Task details: The data should be duplicated exactly, with every word kept as it is.

---*---

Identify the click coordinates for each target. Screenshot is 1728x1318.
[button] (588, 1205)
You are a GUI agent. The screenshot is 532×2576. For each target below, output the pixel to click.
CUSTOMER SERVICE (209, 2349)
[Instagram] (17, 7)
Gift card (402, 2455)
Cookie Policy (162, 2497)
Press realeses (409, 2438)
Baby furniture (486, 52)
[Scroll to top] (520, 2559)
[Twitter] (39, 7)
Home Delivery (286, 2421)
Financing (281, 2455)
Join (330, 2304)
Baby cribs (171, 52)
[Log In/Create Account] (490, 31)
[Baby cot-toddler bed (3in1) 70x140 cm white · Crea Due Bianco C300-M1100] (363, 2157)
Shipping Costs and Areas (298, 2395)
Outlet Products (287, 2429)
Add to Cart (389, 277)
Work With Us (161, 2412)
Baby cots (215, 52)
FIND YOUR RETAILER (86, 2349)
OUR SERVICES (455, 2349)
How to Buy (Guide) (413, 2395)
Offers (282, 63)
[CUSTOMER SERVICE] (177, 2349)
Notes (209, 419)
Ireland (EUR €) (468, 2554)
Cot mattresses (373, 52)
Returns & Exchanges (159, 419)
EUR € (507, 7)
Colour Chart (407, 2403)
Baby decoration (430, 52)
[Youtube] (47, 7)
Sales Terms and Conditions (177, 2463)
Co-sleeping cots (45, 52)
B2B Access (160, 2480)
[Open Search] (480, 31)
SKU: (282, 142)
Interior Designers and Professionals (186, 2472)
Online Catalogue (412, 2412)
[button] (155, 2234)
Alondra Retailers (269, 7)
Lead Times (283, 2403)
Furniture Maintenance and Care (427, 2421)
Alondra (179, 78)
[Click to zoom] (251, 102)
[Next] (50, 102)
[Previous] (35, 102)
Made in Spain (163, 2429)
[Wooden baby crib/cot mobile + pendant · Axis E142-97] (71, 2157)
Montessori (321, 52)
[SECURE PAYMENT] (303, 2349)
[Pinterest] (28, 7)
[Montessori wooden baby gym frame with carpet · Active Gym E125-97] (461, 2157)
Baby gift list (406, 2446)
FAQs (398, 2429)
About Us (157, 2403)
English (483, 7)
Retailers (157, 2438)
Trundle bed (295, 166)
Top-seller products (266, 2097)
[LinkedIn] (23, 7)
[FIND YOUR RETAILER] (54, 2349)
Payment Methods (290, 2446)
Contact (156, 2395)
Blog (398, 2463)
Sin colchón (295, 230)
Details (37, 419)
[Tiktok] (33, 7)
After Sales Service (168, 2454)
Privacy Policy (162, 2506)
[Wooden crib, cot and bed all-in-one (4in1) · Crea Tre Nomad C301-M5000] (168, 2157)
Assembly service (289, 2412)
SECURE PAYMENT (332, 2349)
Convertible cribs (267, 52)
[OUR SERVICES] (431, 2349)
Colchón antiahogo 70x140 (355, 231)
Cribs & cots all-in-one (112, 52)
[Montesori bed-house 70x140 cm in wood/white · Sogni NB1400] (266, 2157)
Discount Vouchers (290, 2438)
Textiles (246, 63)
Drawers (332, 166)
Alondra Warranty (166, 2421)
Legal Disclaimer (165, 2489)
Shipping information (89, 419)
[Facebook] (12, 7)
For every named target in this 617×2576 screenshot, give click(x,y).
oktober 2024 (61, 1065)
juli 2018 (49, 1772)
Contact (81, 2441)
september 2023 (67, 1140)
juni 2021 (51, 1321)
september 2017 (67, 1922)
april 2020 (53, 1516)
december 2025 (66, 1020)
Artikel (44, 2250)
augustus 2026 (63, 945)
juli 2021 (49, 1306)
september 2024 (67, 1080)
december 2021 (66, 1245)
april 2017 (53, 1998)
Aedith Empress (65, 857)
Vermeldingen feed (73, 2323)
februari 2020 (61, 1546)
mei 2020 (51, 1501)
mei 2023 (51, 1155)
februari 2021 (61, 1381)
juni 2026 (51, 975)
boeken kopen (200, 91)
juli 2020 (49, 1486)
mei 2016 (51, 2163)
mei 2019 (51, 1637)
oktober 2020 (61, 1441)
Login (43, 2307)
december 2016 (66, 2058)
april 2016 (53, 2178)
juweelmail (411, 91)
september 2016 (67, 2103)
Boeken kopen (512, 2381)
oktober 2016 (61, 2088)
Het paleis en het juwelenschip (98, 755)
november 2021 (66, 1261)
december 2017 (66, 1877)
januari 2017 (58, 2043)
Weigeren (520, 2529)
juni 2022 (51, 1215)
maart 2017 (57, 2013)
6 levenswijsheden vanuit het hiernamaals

---*---

Result for this task:
Identify the click coordinates for each target. Screenshot is 1728x1318.
[button] (588, 1205)
You are a GUI agent. The screenshot is 532×2576. For each target below, output the pixel to click.
CUSTOMER SERVICE (209, 2349)
[Instagram] (17, 7)
Gift card (402, 2455)
Cookie Policy (162, 2497)
Press realeses (409, 2438)
Baby furniture (486, 52)
[Scroll to top] (520, 2559)
[Twitter] (39, 7)
Home Delivery (286, 2421)
Financing (281, 2455)
Join (330, 2304)
Baby cribs (171, 52)
[Log In/Create Account] (490, 31)
[Baby cot-toddler bed (3in1) 70x140 cm white · Crea Due Bianco C300-M1100] (363, 2157)
Shipping Costs and Areas (298, 2395)
Outlet Products (287, 2429)
Add to Cart (389, 277)
Work With Us (161, 2412)
Baby cots (215, 52)
FIND YOUR RETAILER (86, 2349)
OUR SERVICES (455, 2349)
How to Buy (Guide) (413, 2395)
Offers (282, 63)
[CUSTOMER SERVICE] (177, 2349)
Notes (209, 419)
Ireland (EUR €) (468, 2554)
Cot mattresses (373, 52)
Returns & Exchanges (159, 419)
EUR € (507, 7)
Colour Chart (407, 2403)
Baby decoration (430, 52)
[Youtube] (47, 7)
Sales Terms and Conditions (177, 2463)
Co-sleeping cots (45, 52)
B2B Access (160, 2480)
[Open Search] (480, 31)
SKU: (282, 142)
Interior Designers and Professionals (186, 2472)
Online Catalogue (412, 2412)
[button] (155, 2234)
Alondra Retailers (269, 7)
Lead Times (283, 2403)
Furniture Maintenance and Care (427, 2421)
Alondra (179, 78)
[Click to zoom] (251, 102)
[Next] (50, 102)
[Previous] (35, 102)
Made in Spain (163, 2429)
[Wooden baby crib/cot mobile + pendant · Axis E142-97] (71, 2157)
Montessori (321, 52)
[SECURE PAYMENT] (303, 2349)
[Pinterest] (28, 7)
[Montessori wooden baby gym frame with carpet · Active Gym E125-97] (461, 2157)
Baby gift list (406, 2446)
FAQs (398, 2429)
About Us (157, 2403)
English (483, 7)
Retailers (157, 2438)
Trundle bed (295, 166)
Top-seller products (266, 2097)
[LinkedIn] (23, 7)
[FIND YOUR RETAILER] (54, 2349)
Payment Methods (290, 2446)
Contact (156, 2395)
Blog (398, 2463)
Sin colchón (295, 230)
Details (37, 419)
[Tiktok] (33, 7)
After Sales Service (168, 2454)
Privacy Policy (162, 2506)
[Wooden crib, cot and bed all-in-one (4in1) · Crea Tre Nomad C301-M5000] (168, 2157)
Assembly service (289, 2412)
SECURE PAYMENT (332, 2349)
Convertible cribs (267, 52)
[OUR SERVICES] (431, 2349)
Colchón antiahogo 70x140 (355, 231)
Cribs & cots all-in-one (112, 52)
[Montesori bed-house 70x140 cm in wood/white · Sogni NB1400] (266, 2157)
Discount Vouchers (290, 2438)
Textiles (246, 63)
Drawers (332, 166)
Alondra Warranty (166, 2421)
Legal Disclaimer (165, 2489)
Shipping information (89, 419)
[Facebook] (12, 7)
For every named target in this 617×2576 screenshot, give click(x,y).
oktober 2024 (61, 1065)
juli 2018 (49, 1772)
Contact (81, 2441)
september 2023 (67, 1140)
juni 2021 (51, 1321)
september 2017 (67, 1922)
april 2020 (53, 1516)
december 2025 (66, 1020)
Artikel (44, 2250)
augustus 2026 (63, 945)
juli 2021 (49, 1306)
september 2024 (67, 1080)
december 2021 (66, 1245)
april 2017 (53, 1998)
Aedith Empress (65, 857)
Vermeldingen feed (73, 2323)
februari 2020 (61, 1546)
mei 2020 (51, 1501)
mei 2023 (51, 1155)
februari 2021 (61, 1381)
juni 2026 (51, 975)
boeken kopen (200, 91)
juli 2020 (49, 1486)
mei 2016 (51, 2163)
mei 2019 (51, 1637)
oktober 2020 (61, 1441)
Login (43, 2307)
december 2016 (66, 2058)
april 2016 (53, 2178)
juweelmail (411, 91)
september 2016 (67, 2103)
Boeken kopen (512, 2381)
oktober 2016 (61, 2088)
Het paleis en het juwelenschip (98, 755)
november 2021 (66, 1261)
december 2017 (66, 1877)
januari 2017 (58, 2043)
Weigeren (520, 2529)
juni 2022 (51, 1215)
maart 2017 (57, 2013)
6 levenswijsheden vanuit het hiernamaals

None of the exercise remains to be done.